**原文节选**
------------------------------

J: 二次线性插值缩放出的图片很多时候让人感觉变得模糊(术语叫低通滤波)，特别是在放大
的时候；使用三次卷积插值来改善插值结果；三次卷积插值考虑映射点周围16个点(4x4)的颜色来
计算最终的混合颜色，如图；

P(0,0)所在像素为映射的点，加上它周围的15个点，按一定系数混合得到最终输出结果；

混合公式参见PicZoom_ThreeOrder0的实现；

插值曲线公式sin(x*PI)/(x*PI),如图:

三次卷积插值曲线sin(x*PI)/(x*PI) （其中PI=3.1415926...）

K:三次卷积插值缩放算法的一个参考实现：PicZoom_ThreeOrder0
该函数并没有做过多的优化，只是一个简单的浮点实现版本;

        inline double SinXDivX(double x)
        {
            //该函数计算插值曲线sin(x*PI)/(x*PI)的值 //PI=3.1415926535897932385;
            //下面是它的近似拟合表达式
            const float a = -1; //a还可以取 a=-2,-1,-0.75,-0.5等等，起到调节锐化或模糊程度的作用

            if (x<0) x=-x; //x=abs(x);
            double x2=x*x;
            double x3=x2*x;
            if (x<=1)
              return (a+2)*x3 - (a+3)*x2 + 1;
            else if (x<=2)
              return a*x3 - (5*a)*x2 + (8*a)*x - (4*a);
            else
              return 0;
        }

        inline TUInt8 ColorBound(long Color)
        {
            if (Color<=0)
                return 0;
            else if (Color>=255)
                return 255;
            else
                return Color;
        }
    TARGB32 ThreeOrder0(const TPicRegion& pic,const float fx,const float fy)
    {
        long x0=(long)fx; if (x0>fx) --x0; //x0=floor(fx);
        long y0=(long)fy; if (y0>fy) --y0; //y0=floor(fy);
        float fu=fx-x0;
        float fv=fy-y0;

TARGB32 pixel[16];
long i,j;

        for (i=0;i<4;++i)
        {
            for (j=0;j<4;++j)

------------------------------

**所给记录**
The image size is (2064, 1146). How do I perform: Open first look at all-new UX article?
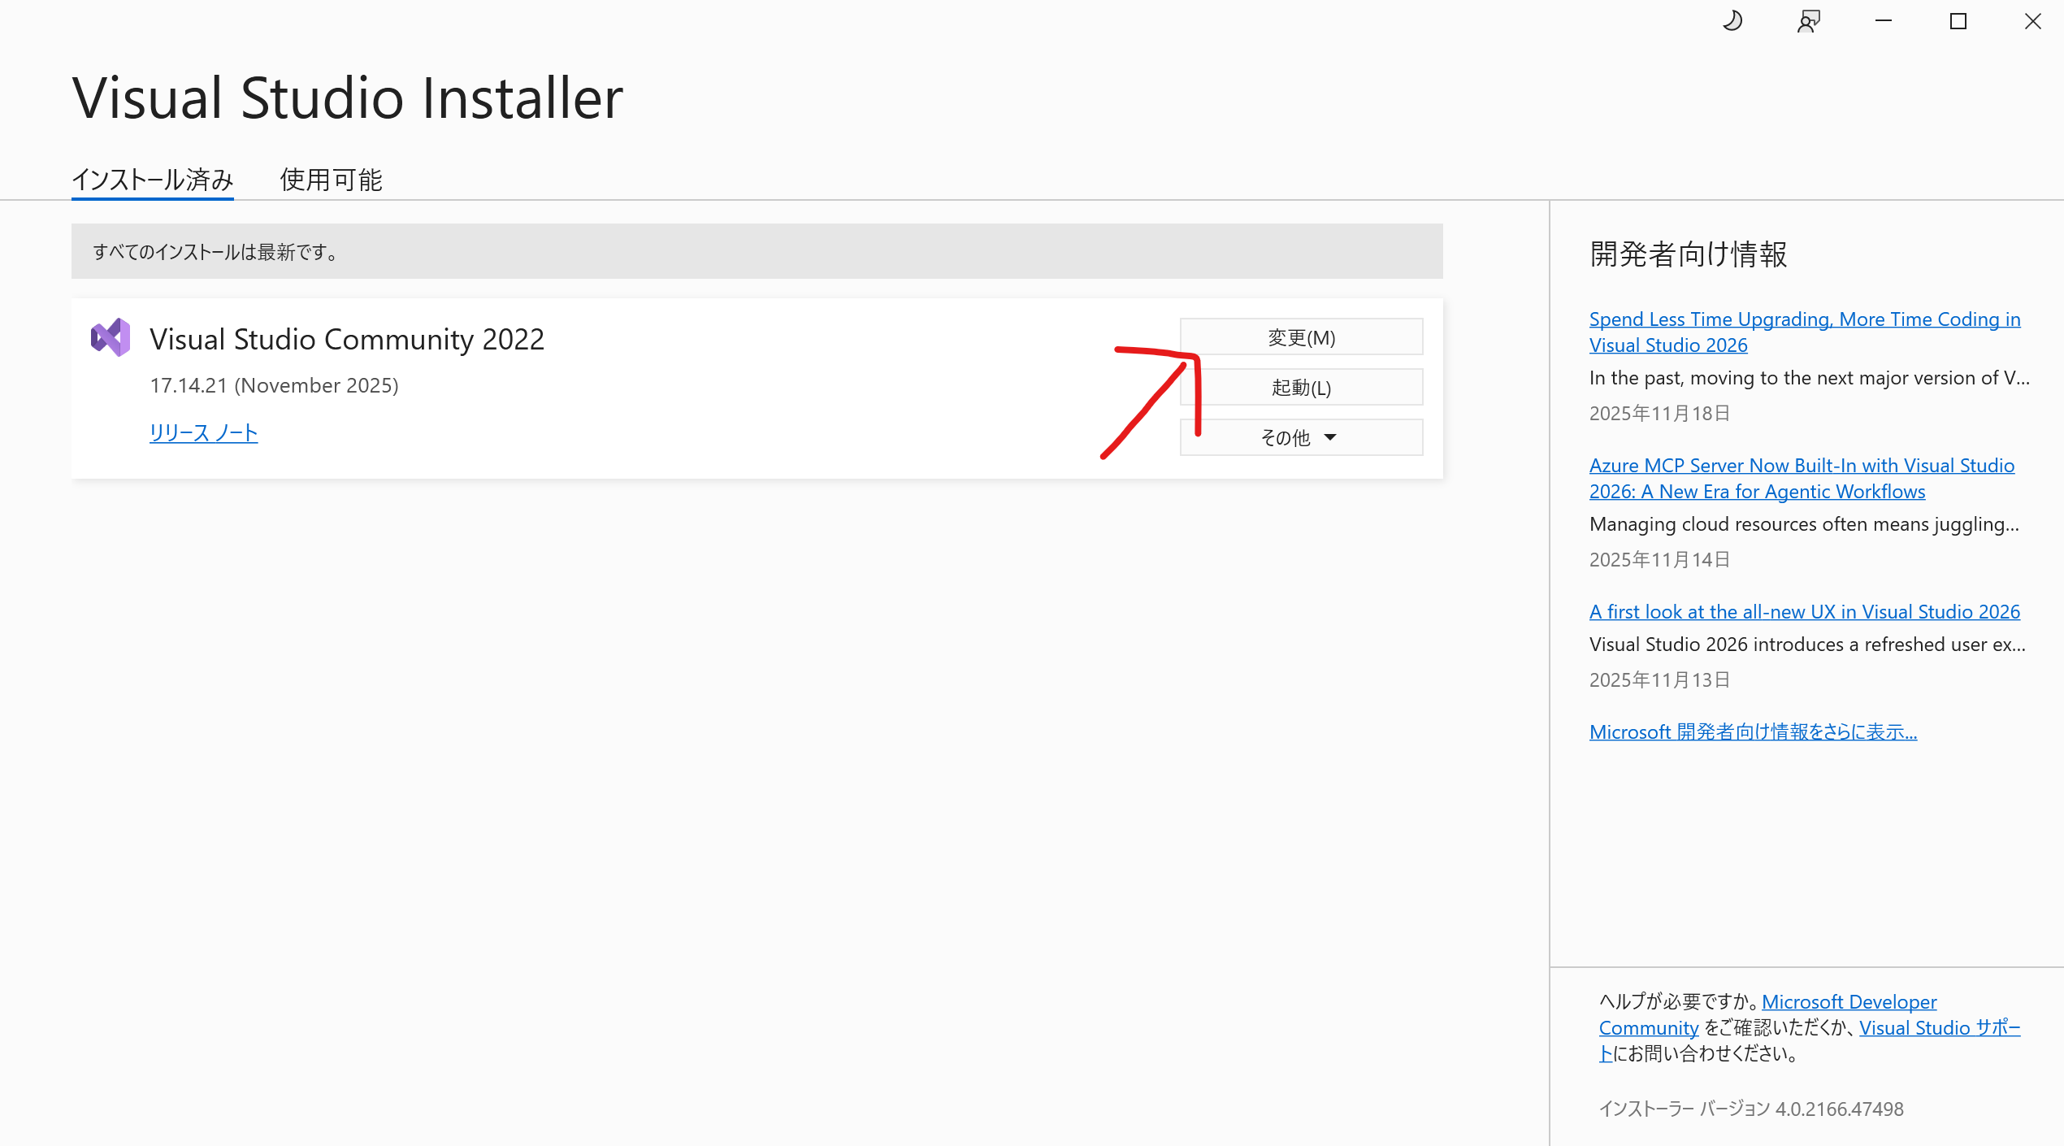[x=1804, y=611]
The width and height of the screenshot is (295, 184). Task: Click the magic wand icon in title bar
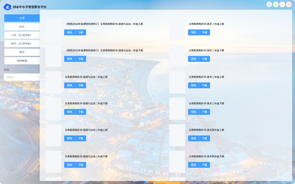[x=269, y=4]
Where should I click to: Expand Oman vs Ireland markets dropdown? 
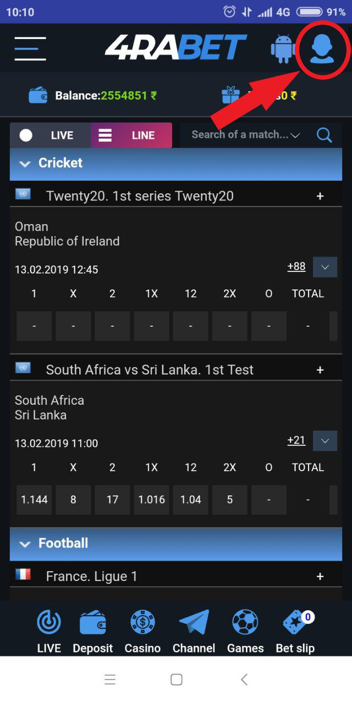325,267
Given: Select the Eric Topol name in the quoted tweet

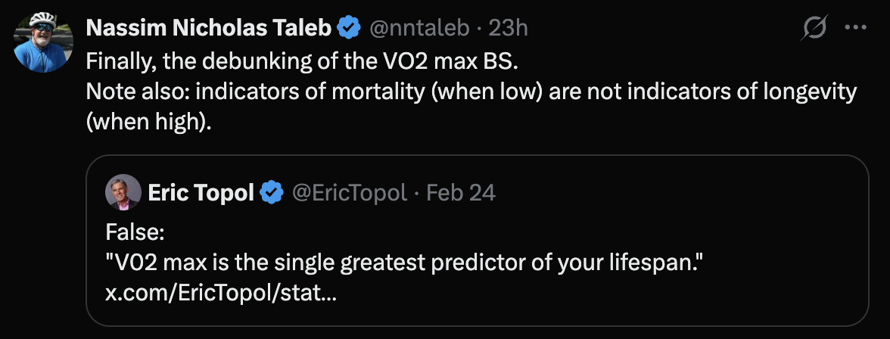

------------------------------

**任务 1**
请将上面所给记录的全部行（含其中的请求）重新列出，并把答案中的每个坐标数值整体平移 -108，即各加上 -108；输出时略去图片。
**任务 2**
请接续关于三次卷积插值缩放算法的原文节选，从其最后一行之后继续写下去。
原文节选与所给记录出自互不相关的来源。

**输出结果 1**
The image size is (2064, 1146). How do I perform: Open first look at all-new UX article?
[x=1696, y=503]
The width and height of the screenshot is (295, 184). Task: Click the magic wand icon in title bar
[x=161, y=-104]
Where should I click to: Expand Oman vs Ireland markets dropdown? 
217,159
Given: Select the Eric Topol name in the quoted tweet

**输出结果 2**
            {
                long x=x0-1+j;
                long y=y0-1+i;
                bool IsInPic;
                pixel[i*4+j]=Pixels_Bound(pic,x,y,IsInPic);
                if (!IsInPic) pixel[i*4+j].a=0;
            }
        }

        float afu[4],afv[4];
        //
        afu[0]=SinXDivX(1+fu);
        afu[1]=SinXDivX(fu);
        afu[2]=SinXDivX(1-fu);
        afu[3]=SinXDivX(2-fu);
        afv[0]=SinXDivX(1+fv);
        afv[1]=SinXDivX(fv);
        afv[2]=SinXDivX(1-fv);
        afv[3]=SinXDivX(2-fv);

        float sR=0,sG=0,sB=0,sA=0;
        for (i=0;i<4;++i)
        {
            float aR=0,aG=0,aB=0,aA=0;
            for (long j=0;j<4;++j)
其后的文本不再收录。